Il faut un coupable à cette grande déflagration que notre pays vient de connaître, à savoir  la présence de Monsieur Le Pen au second tour. Les sondages n’avaient rien vu venir, c’était une aubaine pour le leader d’extrême droite dont la stratégie grossière fonctionnait. Il se disait« victimisé », traîné dans la boue pour ses idées « révolutionnaires ». Dans son discours la souffrance de l’Homme n’était qu’un gros « détail ».

La vision approximative que « les médias » ont donné de cet homme arrogant et sûr de lui, devait le mener vers cette première victoire.

Les élections du premier tour  avaient eu lieu dans une atmosphère surréaliste où presque personne ne votaient vraiment, les électeurs se réserveraient pour la belle, « les autres » voteraient Jospin de toute façon.

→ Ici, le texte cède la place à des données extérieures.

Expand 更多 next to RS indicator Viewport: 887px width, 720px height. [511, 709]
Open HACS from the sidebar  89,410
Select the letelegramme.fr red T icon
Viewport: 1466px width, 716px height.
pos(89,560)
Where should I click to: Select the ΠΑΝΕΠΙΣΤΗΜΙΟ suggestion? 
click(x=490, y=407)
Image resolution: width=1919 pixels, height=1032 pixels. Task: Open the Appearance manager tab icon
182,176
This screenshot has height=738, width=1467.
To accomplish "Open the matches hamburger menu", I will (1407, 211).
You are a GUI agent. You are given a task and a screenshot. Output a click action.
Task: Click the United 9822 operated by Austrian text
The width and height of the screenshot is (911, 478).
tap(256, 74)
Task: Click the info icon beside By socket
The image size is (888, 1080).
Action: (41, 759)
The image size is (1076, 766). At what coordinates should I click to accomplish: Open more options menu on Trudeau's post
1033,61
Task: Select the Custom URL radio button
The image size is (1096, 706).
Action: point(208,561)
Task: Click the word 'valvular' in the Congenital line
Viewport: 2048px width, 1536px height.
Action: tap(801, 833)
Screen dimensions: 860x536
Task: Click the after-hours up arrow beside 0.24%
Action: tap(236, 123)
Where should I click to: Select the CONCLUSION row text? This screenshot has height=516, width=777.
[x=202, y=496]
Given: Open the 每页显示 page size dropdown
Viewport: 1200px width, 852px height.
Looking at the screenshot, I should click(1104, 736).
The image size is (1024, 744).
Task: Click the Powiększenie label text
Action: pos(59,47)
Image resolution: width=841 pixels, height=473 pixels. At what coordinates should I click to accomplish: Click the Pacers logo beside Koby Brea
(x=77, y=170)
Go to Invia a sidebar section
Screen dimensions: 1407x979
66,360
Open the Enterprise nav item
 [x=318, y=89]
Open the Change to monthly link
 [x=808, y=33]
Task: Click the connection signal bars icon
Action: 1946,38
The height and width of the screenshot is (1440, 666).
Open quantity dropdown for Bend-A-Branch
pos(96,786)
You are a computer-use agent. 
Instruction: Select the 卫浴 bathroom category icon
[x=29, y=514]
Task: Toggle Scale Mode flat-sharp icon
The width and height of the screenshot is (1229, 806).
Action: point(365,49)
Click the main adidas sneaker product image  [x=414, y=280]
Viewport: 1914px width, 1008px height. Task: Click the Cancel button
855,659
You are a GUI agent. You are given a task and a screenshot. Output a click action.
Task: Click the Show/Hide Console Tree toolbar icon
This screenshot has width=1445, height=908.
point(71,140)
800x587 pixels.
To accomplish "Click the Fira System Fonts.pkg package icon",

Il était de bon ton de voter  pour « un petit candidat », ce n’était pas dangereux cela se faisait depuis bien longtemps.

Tf1 la chaîne commerciale, déçue par ses résultats publicitaires tentait alors de regagner du public, en produisant des reportages proches de la « dramatique télé » montrant Mr Le Pen, homme pourtant fatigué, courir à tous vents pour obtenir ses 500 signatures. Il était « évidemment » persécuté, diffamé par la droite et la gauche à la fois, lui qui chantait si bien la Marseillaise. Lui, si triste pour les métallos, les petites gens, les laissés pour compte qui croient encore au père Noël.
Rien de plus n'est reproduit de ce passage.